- _Problem description_
Report how many lines in the following entries contain "computer". Nothing else should be given.

- _Source information_
◇ ◇ ◇ ◇ ◇

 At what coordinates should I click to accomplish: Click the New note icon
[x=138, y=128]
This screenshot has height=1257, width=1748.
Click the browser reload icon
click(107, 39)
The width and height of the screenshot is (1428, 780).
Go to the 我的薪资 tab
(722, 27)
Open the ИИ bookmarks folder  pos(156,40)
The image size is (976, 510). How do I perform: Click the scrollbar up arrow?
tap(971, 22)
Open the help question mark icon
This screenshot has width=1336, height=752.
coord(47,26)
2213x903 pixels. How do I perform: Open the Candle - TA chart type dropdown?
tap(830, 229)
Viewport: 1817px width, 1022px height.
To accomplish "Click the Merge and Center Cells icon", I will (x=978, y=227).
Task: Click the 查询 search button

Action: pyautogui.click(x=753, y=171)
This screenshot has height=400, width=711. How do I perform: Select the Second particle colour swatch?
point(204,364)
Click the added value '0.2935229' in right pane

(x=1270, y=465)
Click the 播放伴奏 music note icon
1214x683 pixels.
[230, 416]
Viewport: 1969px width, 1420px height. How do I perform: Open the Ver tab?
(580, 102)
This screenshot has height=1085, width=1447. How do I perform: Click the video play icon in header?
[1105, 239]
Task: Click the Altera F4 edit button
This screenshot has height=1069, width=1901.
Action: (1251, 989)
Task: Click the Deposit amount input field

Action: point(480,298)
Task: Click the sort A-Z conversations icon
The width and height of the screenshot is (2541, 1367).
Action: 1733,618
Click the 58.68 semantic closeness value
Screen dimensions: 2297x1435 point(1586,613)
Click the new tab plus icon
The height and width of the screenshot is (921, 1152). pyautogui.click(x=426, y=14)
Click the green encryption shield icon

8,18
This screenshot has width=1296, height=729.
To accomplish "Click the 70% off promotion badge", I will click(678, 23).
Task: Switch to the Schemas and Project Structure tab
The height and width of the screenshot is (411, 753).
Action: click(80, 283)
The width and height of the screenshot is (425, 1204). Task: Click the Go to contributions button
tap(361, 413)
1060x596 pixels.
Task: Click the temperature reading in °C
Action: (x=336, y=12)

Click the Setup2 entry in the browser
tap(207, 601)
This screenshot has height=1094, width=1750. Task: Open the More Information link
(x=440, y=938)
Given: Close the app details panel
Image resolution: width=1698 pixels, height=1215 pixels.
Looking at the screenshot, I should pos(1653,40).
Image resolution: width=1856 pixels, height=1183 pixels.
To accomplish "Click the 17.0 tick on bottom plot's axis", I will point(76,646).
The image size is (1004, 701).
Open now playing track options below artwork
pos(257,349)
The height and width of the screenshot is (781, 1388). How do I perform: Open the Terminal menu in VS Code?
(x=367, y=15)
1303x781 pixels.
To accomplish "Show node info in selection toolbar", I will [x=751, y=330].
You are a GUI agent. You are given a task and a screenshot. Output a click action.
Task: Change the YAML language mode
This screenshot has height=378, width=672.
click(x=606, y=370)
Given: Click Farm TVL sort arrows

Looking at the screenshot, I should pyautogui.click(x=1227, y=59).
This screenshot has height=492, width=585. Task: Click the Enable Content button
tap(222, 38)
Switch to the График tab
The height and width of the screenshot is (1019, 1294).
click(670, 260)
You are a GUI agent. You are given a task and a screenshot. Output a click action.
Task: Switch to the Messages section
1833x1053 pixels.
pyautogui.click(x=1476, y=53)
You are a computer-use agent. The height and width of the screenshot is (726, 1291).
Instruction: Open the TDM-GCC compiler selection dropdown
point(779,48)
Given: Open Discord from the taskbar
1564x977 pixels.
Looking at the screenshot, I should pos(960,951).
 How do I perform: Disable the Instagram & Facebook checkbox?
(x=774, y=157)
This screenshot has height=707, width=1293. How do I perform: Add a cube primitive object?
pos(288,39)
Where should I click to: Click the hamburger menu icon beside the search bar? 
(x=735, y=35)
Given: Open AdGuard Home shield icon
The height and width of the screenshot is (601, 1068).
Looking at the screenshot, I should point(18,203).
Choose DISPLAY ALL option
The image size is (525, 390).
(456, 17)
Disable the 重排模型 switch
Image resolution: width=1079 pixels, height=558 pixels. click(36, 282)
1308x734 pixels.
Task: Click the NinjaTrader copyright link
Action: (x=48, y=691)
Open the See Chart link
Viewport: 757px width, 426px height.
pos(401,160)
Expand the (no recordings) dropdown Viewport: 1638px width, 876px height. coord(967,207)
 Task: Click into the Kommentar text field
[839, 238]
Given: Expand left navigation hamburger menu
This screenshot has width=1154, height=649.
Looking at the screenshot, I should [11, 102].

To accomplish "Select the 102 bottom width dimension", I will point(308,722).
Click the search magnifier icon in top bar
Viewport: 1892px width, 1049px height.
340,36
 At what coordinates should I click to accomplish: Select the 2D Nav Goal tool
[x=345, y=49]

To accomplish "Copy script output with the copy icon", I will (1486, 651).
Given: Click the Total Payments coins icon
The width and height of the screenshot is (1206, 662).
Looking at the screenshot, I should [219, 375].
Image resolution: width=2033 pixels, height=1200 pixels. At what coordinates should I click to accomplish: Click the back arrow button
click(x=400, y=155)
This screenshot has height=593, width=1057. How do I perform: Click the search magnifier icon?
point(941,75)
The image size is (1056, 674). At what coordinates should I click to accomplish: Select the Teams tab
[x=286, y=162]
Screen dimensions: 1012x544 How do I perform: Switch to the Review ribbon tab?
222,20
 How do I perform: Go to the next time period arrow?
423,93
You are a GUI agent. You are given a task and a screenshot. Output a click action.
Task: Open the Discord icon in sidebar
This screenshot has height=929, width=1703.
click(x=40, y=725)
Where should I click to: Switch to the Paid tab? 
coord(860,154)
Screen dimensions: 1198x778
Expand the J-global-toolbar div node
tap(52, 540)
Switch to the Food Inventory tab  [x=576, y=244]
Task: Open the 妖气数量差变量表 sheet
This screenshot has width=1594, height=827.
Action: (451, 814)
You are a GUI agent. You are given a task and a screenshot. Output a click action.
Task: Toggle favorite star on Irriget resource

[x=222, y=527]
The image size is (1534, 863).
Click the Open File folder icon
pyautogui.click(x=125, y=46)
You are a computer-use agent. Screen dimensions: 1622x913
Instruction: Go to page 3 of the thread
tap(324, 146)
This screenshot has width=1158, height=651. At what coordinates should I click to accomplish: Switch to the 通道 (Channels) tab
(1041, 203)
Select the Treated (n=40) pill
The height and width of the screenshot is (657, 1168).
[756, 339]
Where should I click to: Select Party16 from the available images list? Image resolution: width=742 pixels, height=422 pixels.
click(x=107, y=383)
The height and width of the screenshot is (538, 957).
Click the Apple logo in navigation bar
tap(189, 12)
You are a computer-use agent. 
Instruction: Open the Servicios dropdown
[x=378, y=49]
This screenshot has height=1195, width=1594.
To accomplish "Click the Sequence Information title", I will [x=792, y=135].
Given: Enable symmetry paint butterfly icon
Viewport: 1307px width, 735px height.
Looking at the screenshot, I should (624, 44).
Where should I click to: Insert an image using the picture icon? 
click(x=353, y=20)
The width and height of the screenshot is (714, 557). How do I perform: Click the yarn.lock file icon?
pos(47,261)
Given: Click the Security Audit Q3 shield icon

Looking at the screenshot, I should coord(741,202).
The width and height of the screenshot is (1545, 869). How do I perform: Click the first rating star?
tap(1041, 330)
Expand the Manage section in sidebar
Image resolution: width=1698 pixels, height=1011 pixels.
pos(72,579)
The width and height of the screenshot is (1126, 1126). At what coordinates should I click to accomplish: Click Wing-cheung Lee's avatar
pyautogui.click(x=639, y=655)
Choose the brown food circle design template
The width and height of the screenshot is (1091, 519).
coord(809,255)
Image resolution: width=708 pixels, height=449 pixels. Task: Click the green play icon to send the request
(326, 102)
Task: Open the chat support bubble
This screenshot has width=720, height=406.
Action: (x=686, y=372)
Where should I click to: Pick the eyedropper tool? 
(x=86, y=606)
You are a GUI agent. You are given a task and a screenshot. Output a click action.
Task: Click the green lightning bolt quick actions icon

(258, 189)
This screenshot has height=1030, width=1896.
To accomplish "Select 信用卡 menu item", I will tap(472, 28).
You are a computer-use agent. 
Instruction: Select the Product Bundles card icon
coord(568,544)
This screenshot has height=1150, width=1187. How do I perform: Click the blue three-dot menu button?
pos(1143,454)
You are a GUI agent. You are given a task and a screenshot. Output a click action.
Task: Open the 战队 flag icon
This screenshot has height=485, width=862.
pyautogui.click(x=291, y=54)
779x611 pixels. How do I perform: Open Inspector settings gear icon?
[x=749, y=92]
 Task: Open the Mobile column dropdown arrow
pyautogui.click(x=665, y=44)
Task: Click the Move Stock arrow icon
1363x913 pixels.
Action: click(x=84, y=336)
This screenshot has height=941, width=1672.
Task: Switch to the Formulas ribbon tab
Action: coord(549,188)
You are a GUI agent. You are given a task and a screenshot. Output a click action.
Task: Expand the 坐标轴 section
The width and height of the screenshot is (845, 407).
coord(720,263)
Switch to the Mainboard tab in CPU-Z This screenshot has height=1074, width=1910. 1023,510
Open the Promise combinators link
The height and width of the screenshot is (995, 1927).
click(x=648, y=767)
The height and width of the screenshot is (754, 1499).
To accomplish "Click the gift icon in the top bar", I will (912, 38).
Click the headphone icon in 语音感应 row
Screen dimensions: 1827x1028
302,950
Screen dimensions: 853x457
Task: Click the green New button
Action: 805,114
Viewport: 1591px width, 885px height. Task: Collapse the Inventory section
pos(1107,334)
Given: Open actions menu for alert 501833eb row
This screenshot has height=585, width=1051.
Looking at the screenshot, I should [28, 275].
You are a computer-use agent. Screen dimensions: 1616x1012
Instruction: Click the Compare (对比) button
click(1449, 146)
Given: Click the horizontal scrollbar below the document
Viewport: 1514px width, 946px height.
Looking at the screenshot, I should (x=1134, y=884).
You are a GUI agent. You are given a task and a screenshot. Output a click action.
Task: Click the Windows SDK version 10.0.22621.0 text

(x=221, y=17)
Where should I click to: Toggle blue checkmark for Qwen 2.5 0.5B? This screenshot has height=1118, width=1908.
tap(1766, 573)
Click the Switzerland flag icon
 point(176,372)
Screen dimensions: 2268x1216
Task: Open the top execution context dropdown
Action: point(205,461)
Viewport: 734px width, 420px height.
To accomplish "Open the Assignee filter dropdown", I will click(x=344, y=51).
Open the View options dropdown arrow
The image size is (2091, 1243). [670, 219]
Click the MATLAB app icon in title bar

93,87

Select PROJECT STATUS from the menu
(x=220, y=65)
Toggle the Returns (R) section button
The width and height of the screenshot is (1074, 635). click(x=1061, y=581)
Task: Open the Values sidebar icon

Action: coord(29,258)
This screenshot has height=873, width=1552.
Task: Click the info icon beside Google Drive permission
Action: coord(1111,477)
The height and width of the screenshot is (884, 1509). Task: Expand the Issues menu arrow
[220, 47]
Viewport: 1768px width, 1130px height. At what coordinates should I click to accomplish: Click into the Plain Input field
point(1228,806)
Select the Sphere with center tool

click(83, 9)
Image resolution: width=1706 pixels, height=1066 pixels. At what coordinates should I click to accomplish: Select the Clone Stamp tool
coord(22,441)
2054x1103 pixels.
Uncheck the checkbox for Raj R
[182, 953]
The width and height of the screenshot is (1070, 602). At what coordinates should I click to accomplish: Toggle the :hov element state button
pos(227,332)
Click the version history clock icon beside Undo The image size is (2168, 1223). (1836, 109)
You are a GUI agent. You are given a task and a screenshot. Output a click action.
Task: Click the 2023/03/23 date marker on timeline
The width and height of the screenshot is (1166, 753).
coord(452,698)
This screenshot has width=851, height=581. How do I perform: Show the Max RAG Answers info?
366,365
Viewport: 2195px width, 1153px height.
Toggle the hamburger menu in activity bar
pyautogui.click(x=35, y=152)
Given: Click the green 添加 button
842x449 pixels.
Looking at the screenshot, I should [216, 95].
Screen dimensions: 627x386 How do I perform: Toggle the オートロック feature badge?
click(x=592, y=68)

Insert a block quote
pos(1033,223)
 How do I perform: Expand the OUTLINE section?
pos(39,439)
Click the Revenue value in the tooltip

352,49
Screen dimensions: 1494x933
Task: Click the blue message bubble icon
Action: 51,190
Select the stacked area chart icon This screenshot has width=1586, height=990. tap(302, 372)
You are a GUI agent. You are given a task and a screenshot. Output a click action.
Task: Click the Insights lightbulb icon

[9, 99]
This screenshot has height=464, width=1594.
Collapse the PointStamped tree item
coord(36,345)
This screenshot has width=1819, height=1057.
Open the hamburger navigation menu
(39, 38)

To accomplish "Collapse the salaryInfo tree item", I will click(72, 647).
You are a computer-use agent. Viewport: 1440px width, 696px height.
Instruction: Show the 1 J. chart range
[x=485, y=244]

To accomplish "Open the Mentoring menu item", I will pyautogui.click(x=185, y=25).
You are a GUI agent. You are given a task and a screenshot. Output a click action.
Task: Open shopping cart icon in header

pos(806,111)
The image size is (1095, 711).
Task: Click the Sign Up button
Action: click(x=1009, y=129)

◇ ◇ ◇ ◇ ◇

- _Output for this task_
6